Learning difficulties at school
Learning difficulties at school were self-reported by 224 children
(22%) (Table 2). Greater social deprivation was significantly
associated with a learning difficulty at school; however, the increased
geographic distance evaluated by the total travel time was not.
Additionally, tumor relapse, treatment with hematopoietic stem cell
transplantation (HSCT), and the diagnosis of a CNS tumor remained
significant risk factors. A significant interaction was found between
the centers and the tumor type, notably for CNS tumors
(p<0.001). Three-hundred seventy-one children received a
specific assistance with academic support, of which 74% reported
difficulties at school. Academic support was mainly provided for
children with CNS tumors (p < 0.001). Children with CNS tumors
benefited from 52% of the academic supports retrieved for the entire
population. Although learning difficulties were significantly associated
with greater social deprivation, the probability of benefitting from a
support was not. However, there was an important correlation between the
learning disabilities and academic support (R2 =
0.79).
Over time, two factors were significantly associated with the
probability of having a learning difficulty at school. First, CNS tumors
were a significant risk factor in comparison with other types of tumors,
with a hazard ratio of 4.48 (CI: 2.79 – 7.21) (Figure 2A). Second, the
tumor relapse was a significant risk factor, with a hazard ratio of 1.80
(CI: 1.05 – 3.09) (Figure 2B).
Ninety-two children with a CNS tumor reported a learning disability at
school (46%). The risk factors that were significantly associated were
greater social deprivation, tumor relapse, treatment by chemotherapy,
and an increased delay in the consultation. In contrast, the surgical
management was protective (Table 3). Neither the type of tumor nor its
localization had a significant impact on the risk of having a learning
difficulty. The probability of benefiting from academic support was not
influenced by the EDI score in this population. In children who declared
learning disabilities, 19% of them did not receive support. Over time,
only treatment by chemotherapy remained a risk factor for learning
difficulty at school, with a hazard ratio of 2.54 (CI: 1.52 – 4.23).

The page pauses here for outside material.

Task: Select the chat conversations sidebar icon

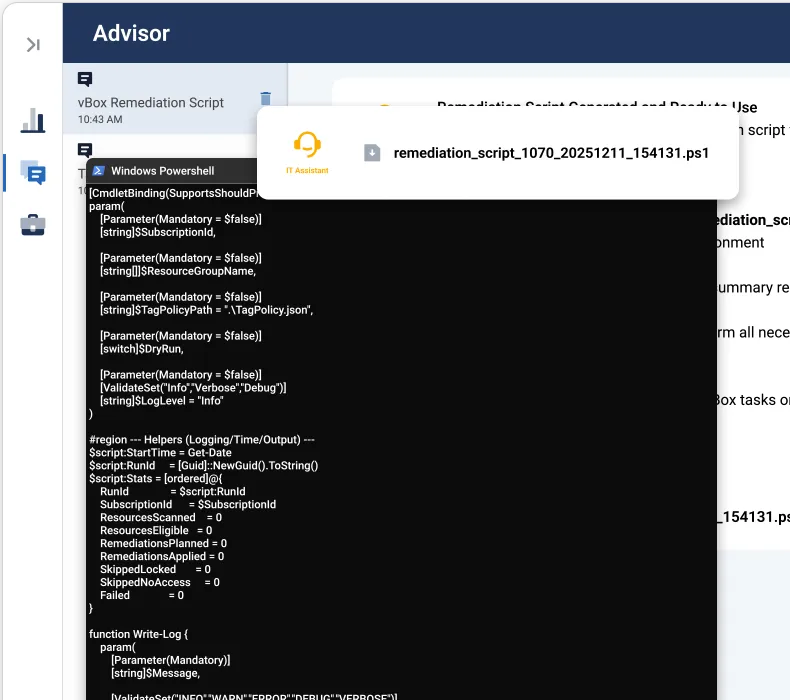Action: 33,173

Seventy-eight children with blood disorders reported a learning
difficulty at school (17%). The risk factors were tumor relapse and
management by HSCT (Supplemental appendix 1). An increased delay in the
consultation and female sex were protective factors. Female sex remained
the only significant and protective factor against developing a learning
disability over time (HR = 0.37, CI: 0.19 – 0.73). However, a trend was
observed with tumor relapse status (p=0.09).